** REQUIRED ACTION **
Lines in which "Турецкие" appears should be pulled from the data below.
--- DATA SUPPLIED ---
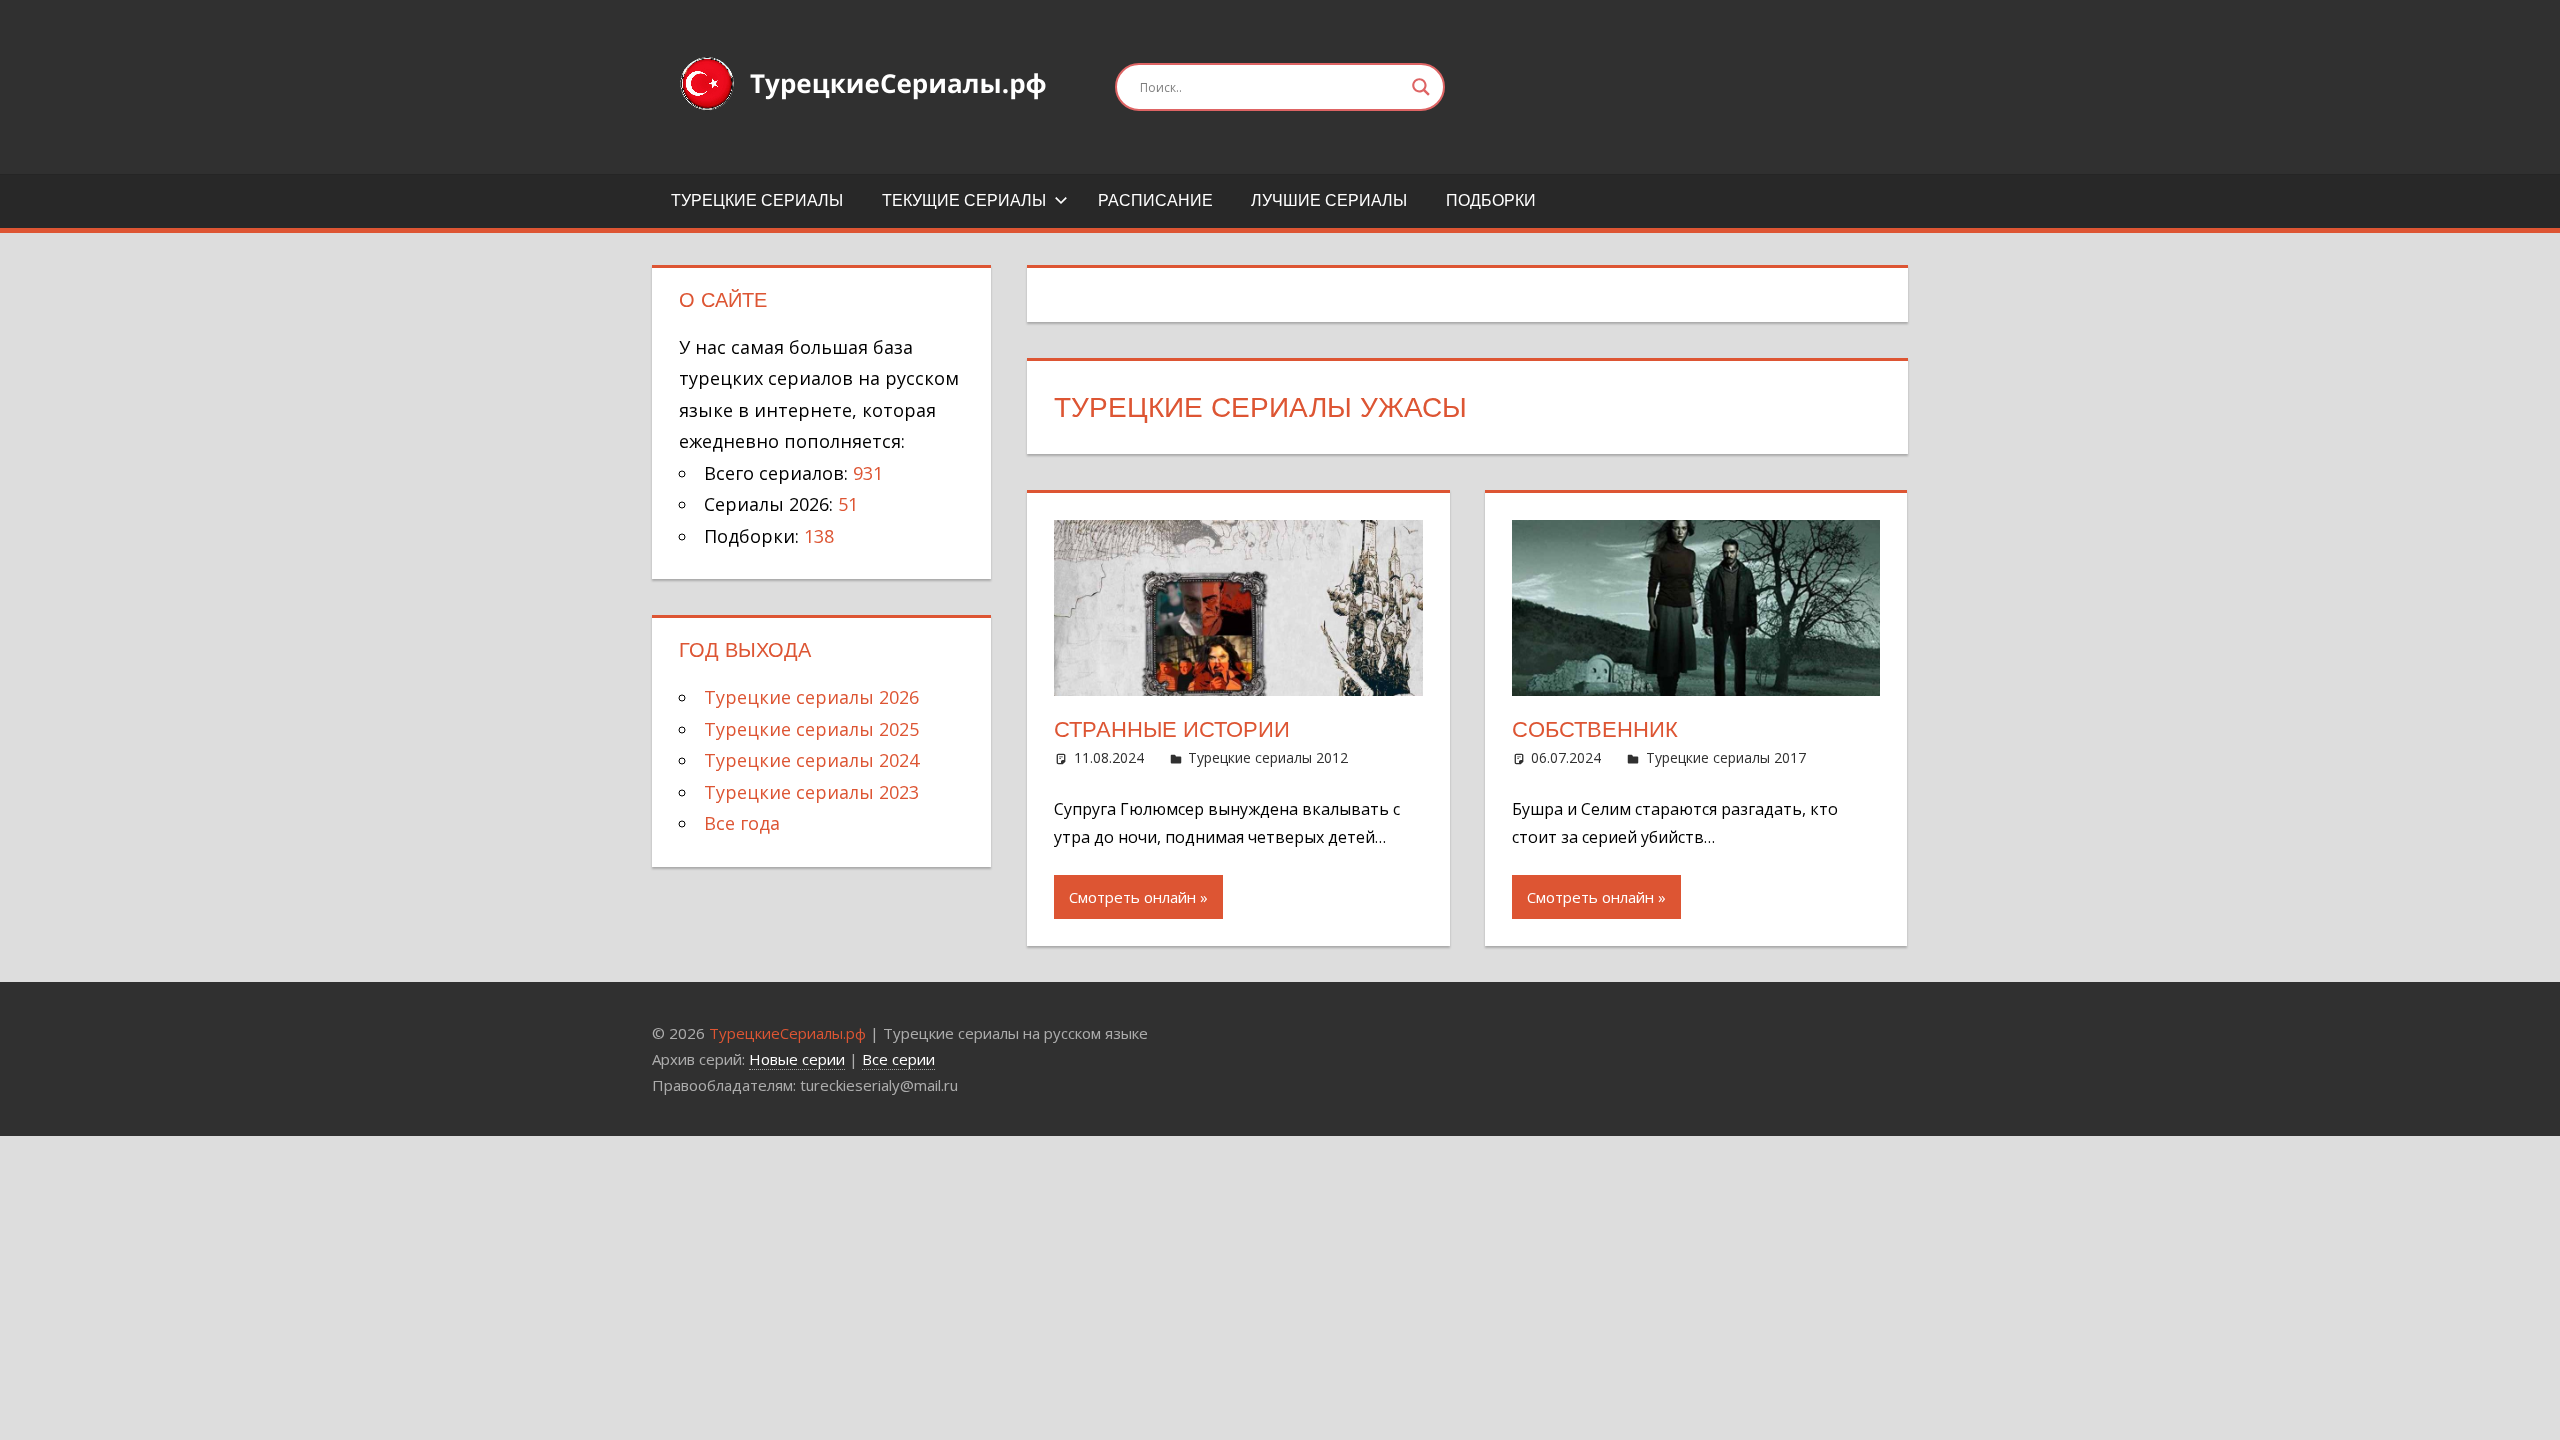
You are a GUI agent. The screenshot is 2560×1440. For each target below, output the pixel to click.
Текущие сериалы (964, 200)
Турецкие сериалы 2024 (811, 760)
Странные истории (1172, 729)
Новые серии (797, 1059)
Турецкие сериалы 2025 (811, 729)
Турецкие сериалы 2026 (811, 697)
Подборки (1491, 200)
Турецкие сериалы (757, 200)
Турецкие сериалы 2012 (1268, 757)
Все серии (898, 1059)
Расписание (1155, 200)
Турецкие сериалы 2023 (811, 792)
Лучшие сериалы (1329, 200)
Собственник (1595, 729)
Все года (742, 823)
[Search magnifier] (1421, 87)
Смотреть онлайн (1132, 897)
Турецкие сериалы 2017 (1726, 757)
---
** FINAL ANSWER **
Турецкие сериалы 2024 (811, 760)
Турецкие сериалы 2025 (811, 729)
Турецкие сериалы 2026 (811, 697)
Турецкие сериалы (757, 200)
Турецкие сериалы 2012 (1268, 757)
Турецкие сериалы 2023 (811, 792)
Турецкие сериалы 2017 (1726, 757)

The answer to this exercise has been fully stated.